The close relationship between the design of assessment and feedback and the effectiveness of learning has become more widely recognised. The impact of the National Student Survey, which has highlighted some of the deficiencies in assessment and feedback in higher education, has combined with extensive work on defining underpinning pedagogic principles or conditions for effective learning to prompt initiatives to enhance assessment and feedback in many institutions.
The Re-engineering Assessment Practices in Higher Education (REAP) project demonstrated successful large-scale re-engineering of assessment practices to deliver educational and efficiency benefits and showed the value of an approach based on articulated principles of good assessment and feedback. The REAP principles for formative assessment and feedback were developed through the project and in subsequent work, and are used within the JISC Effective Practice in a Digital Age publication which argues that technology is a valuable aid to putting the REAP principles into practice.

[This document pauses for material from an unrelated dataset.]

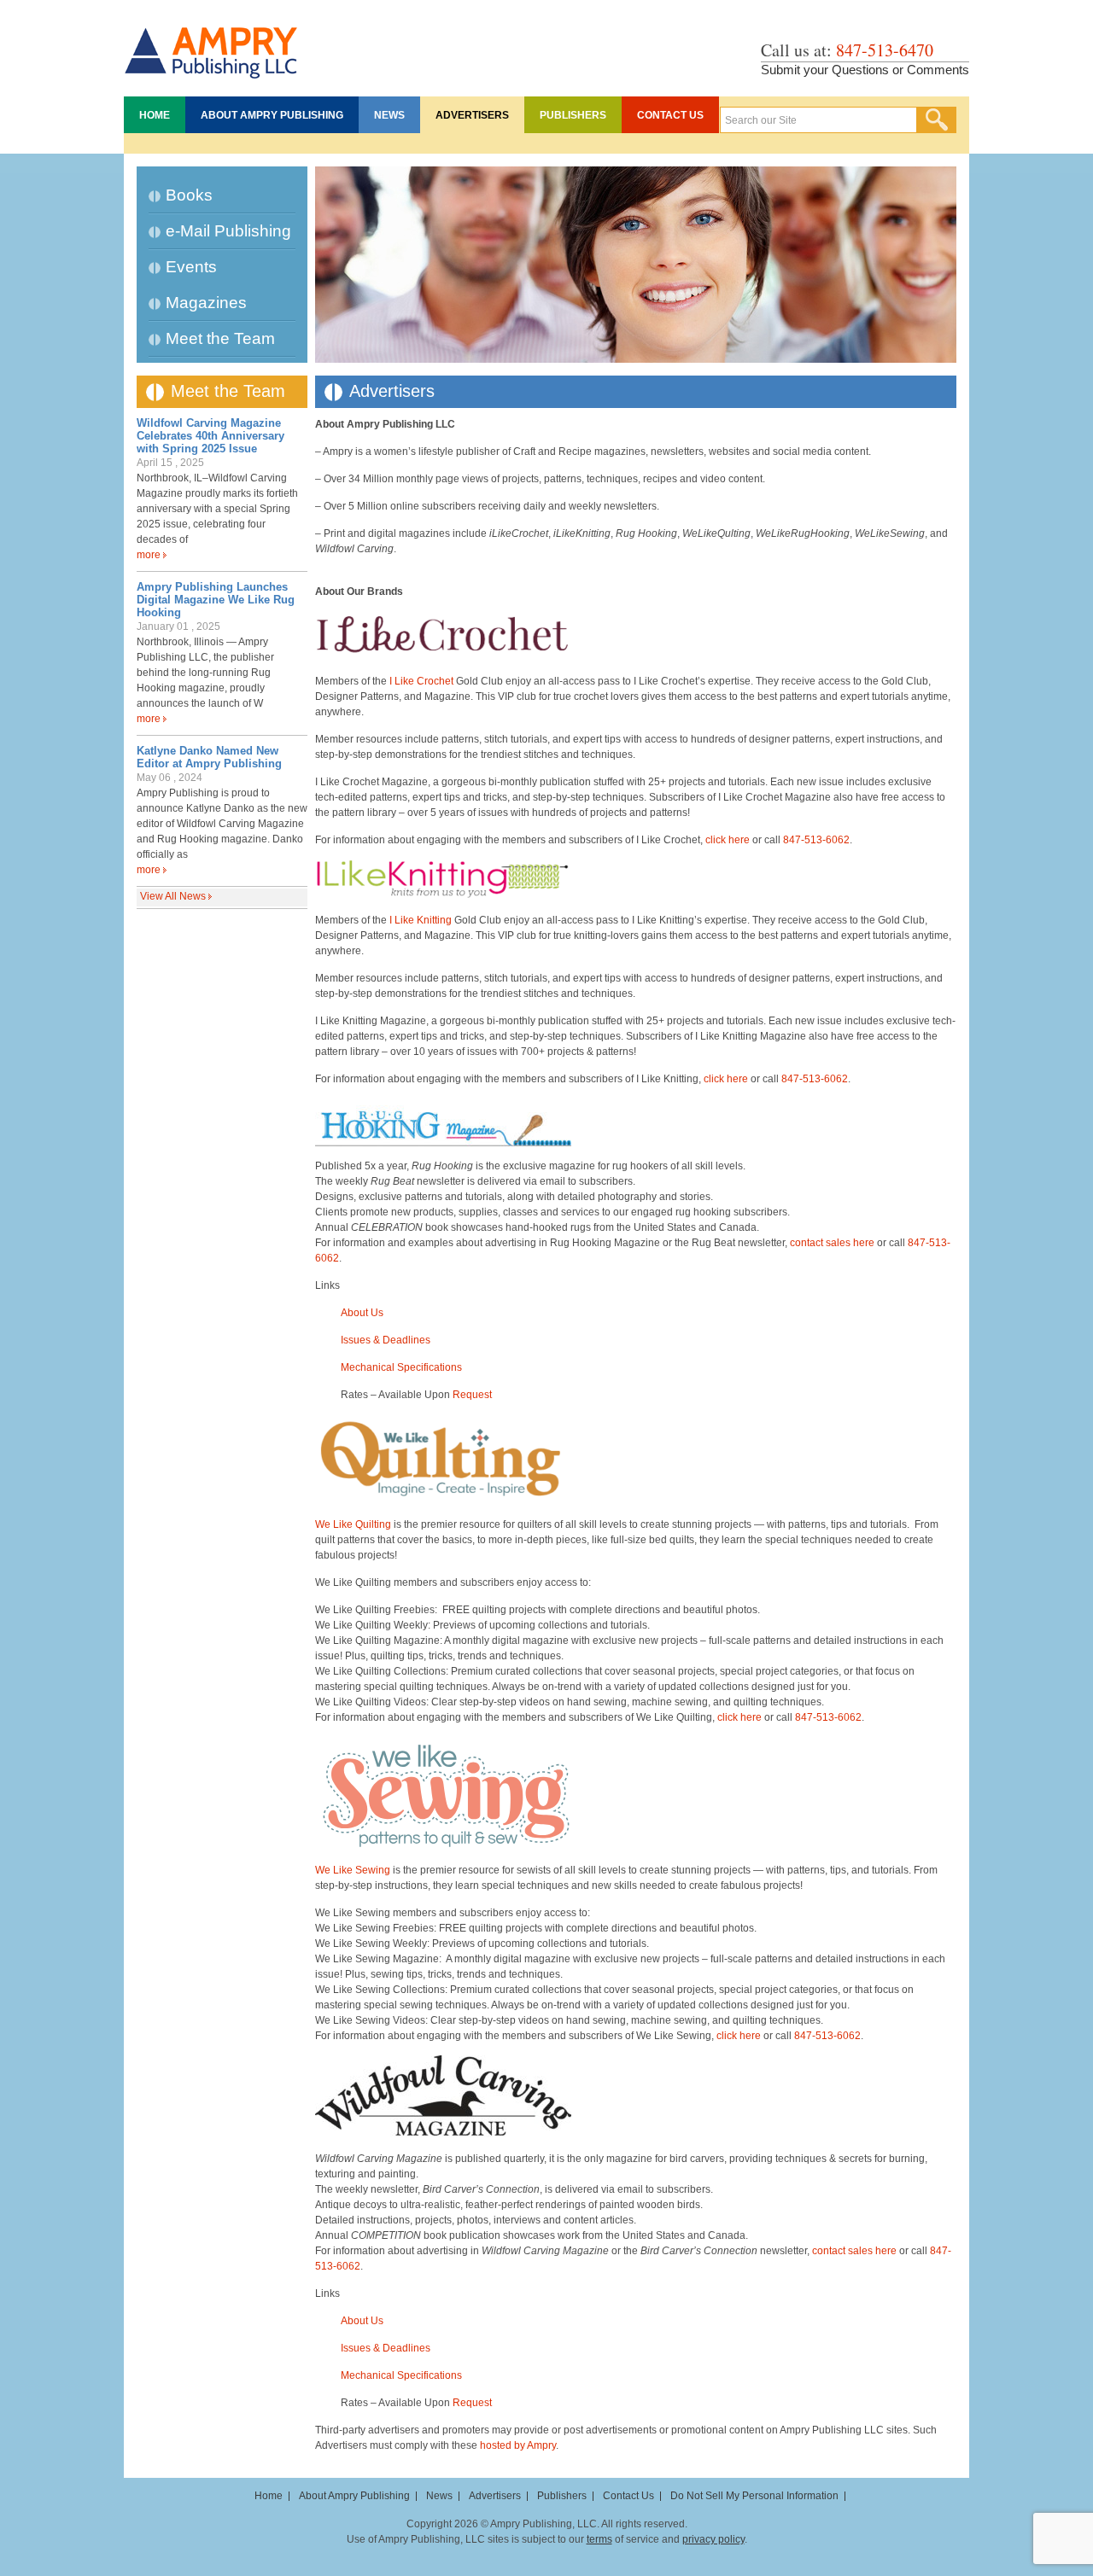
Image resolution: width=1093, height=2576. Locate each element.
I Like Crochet (421, 681)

Assessment and feedback guidelines and principles have also been developed through other work, providing a wide choice of principles from which to select those which match most closely to an institution's mission and aspirations. The document below summarises a selection of published principles and provides links to the sources of the work.
David Nicol has produced some supporting information on the formulation and use of assessment and feedback principles. Further information on the strategic approach to transformational change taken by the REAP project, using assessment as a driver, is available in Nicol and Draper (2009) ‘A blueprint for transformational organisational change in higher education’.